** Opening EXERCISE INPUTS block **
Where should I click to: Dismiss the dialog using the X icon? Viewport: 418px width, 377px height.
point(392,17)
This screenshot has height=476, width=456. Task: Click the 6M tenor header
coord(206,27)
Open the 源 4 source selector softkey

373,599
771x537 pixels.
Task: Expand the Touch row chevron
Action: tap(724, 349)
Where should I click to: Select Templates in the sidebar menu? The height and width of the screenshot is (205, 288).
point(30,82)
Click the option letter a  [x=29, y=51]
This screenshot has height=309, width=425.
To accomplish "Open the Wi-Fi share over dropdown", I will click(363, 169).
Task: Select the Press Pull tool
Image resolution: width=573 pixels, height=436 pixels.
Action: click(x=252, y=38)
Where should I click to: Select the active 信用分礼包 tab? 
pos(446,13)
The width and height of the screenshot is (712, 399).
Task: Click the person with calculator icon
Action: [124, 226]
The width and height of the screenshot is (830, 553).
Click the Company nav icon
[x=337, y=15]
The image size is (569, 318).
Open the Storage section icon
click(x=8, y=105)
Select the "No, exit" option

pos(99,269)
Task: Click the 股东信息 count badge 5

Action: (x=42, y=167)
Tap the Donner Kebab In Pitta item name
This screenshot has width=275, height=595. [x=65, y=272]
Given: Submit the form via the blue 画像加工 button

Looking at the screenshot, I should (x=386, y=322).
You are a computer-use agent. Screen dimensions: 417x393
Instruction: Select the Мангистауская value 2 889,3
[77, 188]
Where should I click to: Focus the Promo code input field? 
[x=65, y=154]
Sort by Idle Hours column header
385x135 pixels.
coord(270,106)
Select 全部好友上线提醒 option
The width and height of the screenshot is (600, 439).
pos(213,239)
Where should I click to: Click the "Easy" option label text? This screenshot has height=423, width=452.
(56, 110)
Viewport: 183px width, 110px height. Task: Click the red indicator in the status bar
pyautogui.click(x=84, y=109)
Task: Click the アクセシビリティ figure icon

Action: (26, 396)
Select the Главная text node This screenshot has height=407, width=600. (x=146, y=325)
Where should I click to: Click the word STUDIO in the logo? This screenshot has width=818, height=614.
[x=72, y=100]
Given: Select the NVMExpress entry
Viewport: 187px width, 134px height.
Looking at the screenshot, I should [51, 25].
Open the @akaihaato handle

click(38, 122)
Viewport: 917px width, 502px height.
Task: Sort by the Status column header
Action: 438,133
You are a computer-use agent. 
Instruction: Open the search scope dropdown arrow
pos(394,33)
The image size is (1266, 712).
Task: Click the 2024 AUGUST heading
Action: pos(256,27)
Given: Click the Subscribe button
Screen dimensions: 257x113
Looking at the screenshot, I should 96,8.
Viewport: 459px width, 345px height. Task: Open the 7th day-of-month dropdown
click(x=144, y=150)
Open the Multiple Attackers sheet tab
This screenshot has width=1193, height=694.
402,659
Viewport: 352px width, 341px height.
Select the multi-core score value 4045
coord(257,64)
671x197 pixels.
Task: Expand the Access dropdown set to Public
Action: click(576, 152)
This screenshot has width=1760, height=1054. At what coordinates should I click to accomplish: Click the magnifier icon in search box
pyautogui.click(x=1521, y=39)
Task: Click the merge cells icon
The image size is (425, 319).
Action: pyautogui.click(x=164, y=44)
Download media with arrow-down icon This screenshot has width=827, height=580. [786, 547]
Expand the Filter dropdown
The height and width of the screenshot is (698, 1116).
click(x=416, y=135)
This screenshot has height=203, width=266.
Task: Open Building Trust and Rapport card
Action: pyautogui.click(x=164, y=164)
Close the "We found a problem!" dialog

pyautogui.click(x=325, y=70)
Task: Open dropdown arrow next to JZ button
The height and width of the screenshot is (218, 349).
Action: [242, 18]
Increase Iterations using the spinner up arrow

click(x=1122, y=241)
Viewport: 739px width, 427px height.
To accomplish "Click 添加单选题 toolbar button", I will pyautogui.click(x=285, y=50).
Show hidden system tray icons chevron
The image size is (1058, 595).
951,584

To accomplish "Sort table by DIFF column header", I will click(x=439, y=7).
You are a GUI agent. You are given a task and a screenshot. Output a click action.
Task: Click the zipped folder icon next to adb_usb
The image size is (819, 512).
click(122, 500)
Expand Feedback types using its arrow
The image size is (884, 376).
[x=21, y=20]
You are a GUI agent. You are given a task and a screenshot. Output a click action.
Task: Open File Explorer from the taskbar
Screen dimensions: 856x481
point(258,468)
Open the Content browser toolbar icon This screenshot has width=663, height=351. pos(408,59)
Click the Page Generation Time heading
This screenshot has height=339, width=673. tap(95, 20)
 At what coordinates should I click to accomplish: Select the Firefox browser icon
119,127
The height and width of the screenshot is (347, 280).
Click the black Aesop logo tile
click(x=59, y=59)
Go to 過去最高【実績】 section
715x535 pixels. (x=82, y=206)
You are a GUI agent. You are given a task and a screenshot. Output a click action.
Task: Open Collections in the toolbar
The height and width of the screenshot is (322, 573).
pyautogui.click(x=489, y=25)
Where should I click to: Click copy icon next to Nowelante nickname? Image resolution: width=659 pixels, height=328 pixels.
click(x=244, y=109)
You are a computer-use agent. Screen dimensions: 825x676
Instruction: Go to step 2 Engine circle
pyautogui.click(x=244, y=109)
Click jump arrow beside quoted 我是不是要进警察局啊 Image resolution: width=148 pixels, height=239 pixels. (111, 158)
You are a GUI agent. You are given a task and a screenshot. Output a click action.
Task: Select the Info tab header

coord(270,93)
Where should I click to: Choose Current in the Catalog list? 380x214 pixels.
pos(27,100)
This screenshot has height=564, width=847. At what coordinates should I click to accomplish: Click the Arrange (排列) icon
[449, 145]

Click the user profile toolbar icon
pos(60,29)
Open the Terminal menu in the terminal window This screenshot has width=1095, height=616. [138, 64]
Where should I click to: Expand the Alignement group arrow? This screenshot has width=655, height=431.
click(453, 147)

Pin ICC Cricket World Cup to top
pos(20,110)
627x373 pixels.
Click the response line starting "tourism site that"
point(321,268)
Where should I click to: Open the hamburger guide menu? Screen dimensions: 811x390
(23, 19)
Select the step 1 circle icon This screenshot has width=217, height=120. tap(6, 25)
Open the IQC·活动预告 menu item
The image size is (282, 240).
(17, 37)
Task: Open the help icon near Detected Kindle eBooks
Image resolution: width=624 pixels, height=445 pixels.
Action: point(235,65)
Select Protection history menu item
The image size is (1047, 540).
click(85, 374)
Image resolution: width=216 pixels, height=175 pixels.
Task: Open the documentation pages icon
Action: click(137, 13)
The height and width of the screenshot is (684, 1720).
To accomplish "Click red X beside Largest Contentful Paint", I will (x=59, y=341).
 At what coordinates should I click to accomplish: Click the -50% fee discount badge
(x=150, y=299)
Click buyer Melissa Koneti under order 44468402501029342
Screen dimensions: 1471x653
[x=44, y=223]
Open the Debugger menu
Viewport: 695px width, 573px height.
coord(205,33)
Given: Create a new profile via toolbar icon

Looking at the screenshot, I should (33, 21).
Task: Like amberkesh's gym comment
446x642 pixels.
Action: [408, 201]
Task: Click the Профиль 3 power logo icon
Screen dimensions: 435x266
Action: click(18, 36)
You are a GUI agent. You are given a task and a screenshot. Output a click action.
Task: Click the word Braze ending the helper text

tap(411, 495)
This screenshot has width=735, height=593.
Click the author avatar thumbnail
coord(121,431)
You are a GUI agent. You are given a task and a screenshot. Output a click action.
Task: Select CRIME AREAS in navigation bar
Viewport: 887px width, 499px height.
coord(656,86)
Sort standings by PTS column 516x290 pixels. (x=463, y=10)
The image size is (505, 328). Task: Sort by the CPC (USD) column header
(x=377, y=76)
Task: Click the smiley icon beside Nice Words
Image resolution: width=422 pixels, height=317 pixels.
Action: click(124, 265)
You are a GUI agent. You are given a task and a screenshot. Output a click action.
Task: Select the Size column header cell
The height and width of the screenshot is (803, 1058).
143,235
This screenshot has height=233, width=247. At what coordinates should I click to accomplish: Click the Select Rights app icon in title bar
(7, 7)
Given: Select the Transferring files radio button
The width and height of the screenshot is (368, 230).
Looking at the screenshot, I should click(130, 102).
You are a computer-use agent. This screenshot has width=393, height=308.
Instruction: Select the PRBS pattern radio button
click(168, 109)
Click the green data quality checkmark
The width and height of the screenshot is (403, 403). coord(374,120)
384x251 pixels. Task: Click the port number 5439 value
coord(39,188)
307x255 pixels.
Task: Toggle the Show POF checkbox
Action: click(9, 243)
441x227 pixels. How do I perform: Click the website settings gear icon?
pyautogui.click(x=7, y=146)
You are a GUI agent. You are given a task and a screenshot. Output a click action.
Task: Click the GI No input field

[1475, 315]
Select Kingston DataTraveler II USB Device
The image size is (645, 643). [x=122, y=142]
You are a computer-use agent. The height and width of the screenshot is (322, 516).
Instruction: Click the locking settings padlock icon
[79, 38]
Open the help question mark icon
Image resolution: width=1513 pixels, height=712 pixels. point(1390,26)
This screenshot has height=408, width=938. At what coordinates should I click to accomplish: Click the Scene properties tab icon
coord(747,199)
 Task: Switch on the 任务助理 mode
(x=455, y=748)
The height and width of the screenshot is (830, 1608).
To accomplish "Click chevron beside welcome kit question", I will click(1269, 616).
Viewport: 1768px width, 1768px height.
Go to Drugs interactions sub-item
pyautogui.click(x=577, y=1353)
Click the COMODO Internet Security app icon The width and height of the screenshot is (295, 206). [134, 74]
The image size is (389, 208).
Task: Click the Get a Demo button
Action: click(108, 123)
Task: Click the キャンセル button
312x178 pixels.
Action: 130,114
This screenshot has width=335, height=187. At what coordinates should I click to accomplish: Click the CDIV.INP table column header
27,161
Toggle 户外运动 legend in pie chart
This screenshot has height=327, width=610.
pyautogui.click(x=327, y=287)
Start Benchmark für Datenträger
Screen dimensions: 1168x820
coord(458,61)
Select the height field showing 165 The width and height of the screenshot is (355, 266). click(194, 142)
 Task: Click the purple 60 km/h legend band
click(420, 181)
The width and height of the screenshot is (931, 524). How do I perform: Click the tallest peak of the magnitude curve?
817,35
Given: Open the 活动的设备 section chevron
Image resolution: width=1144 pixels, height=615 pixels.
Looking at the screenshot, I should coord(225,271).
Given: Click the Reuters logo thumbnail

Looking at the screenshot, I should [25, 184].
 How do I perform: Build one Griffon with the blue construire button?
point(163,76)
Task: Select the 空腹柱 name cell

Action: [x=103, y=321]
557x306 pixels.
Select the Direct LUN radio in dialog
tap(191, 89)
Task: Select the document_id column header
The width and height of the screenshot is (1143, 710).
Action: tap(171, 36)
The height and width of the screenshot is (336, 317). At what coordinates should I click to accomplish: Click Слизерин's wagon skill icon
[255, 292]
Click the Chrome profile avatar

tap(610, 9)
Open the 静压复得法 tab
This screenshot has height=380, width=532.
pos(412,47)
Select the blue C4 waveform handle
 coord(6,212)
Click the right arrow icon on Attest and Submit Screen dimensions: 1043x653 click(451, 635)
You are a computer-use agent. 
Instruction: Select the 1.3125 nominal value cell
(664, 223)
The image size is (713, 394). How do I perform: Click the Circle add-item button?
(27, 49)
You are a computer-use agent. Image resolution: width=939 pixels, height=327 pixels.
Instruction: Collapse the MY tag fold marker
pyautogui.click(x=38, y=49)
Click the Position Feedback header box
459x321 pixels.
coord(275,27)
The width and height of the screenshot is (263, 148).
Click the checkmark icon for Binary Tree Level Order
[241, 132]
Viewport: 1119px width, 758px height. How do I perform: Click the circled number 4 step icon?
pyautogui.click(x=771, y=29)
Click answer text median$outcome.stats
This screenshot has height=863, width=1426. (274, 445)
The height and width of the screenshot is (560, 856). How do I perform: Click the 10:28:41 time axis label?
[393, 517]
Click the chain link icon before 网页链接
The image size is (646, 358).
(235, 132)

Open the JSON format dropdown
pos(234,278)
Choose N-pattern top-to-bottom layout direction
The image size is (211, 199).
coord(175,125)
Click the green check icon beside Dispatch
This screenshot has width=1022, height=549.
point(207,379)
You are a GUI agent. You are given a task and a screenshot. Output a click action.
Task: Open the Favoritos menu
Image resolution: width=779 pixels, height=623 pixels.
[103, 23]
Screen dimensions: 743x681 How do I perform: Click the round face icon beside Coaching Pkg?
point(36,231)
** Closing EXERCISE INPUTS block **
Please give back, exactly as it stands above, the stretch from the line with "Given: Click the Subscribe button" through the line with "Task: Click the merge cells icon", and no line outside it.

Given: Click the Subscribe button
Screen dimensions: 257x113
Looking at the screenshot, I should 96,8.
Viewport: 459px width, 345px height. Task: Open the 7th day-of-month dropdown
click(x=144, y=150)
Open the Multiple Attackers sheet tab
This screenshot has width=1193, height=694.
402,659
Viewport: 352px width, 341px height.
Select the multi-core score value 4045
coord(257,64)
671x197 pixels.
Task: Expand the Access dropdown set to Public
Action: click(576, 152)
This screenshot has width=1760, height=1054. At what coordinates should I click to accomplish: Click the magnifier icon in search box
pyautogui.click(x=1521, y=39)
Task: Click the merge cells icon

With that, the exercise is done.